ATI at its worst had 35% marketshare(and at best 50%),despite the same memes happening back then and Nvidia having the NV FG all around the interwebs. AMD by extension saw its share drop to 17% and is now around 29% which is historically very low for ATI/AMD.
This is not all down to the physical products but the way AMD launches them,and makes them look worse than they are. People here are going on how inefficient GCN was,but forget outside Tahiti,the other GCN MK1 GPUs were very competitive in performance/watt and performance/mm2,but AMD started to see a decline even back then. Part of it was because they utterly screwed up with the switching mechanism in laptops IIRC,whilst Nvidia managed to get theirs working better.
The fact of the matter,you need to look at the last few AMD launches to see why people are sticking with Nvidia - there is always some issues,and Nvidia by extension might have their own but they tend to deliver more often,unlike AMD does.
I mean FFS look at that article on Anandtech when AT was invited to AMD HQ to look at some Carizzo laptops?? AMD was going on how they were not getting traction from OEMs,so they had to end up having SKUs they offered not working in the optimal way,ie,like having single channel RAM. Except a number of the laptops they had were not production representative examples and could run dual channel memory. In fact one of the laptops they touted as being only single channel,was actually reviewed by NBC in dual channel mode with RAM sent by AMD to them.
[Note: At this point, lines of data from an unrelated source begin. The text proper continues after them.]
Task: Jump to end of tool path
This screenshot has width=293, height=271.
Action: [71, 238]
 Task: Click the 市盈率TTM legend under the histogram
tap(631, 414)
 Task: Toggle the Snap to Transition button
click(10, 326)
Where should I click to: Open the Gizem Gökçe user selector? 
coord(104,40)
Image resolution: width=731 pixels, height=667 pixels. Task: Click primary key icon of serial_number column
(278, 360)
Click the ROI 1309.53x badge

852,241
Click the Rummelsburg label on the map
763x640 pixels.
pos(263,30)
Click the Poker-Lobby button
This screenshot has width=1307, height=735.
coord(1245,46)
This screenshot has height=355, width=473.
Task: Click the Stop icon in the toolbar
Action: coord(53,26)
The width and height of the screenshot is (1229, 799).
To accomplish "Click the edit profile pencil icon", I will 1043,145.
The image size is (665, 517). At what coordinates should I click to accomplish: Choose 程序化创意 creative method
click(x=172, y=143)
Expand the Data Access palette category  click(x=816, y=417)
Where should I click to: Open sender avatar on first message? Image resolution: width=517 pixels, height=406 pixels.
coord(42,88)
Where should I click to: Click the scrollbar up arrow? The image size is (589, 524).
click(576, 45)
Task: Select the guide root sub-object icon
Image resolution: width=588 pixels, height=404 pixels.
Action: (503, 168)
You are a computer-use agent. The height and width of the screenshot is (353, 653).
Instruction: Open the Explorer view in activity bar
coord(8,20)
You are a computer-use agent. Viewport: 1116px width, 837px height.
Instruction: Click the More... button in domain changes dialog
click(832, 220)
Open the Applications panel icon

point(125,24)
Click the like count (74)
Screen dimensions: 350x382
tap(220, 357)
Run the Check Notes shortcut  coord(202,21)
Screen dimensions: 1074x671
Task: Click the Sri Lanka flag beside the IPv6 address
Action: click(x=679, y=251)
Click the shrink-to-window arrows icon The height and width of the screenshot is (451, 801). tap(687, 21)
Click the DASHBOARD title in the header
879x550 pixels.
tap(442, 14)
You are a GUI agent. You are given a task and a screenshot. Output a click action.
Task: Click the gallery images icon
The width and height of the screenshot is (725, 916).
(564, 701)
At this point,it shows the issue here,they miss on details which means competitors can jump on using social media or even in reviews. Look at the R9 290X - they offered a bloody "QUIET MODE" on a cooler which was barely enough on normal mode. Nvidia then bought an example,saw it was downclocking in quiet mode,and then informed reviewers of this and sent a few cards off for free.
The R9 290X/R9 290 should have been the next HD4870 FFS.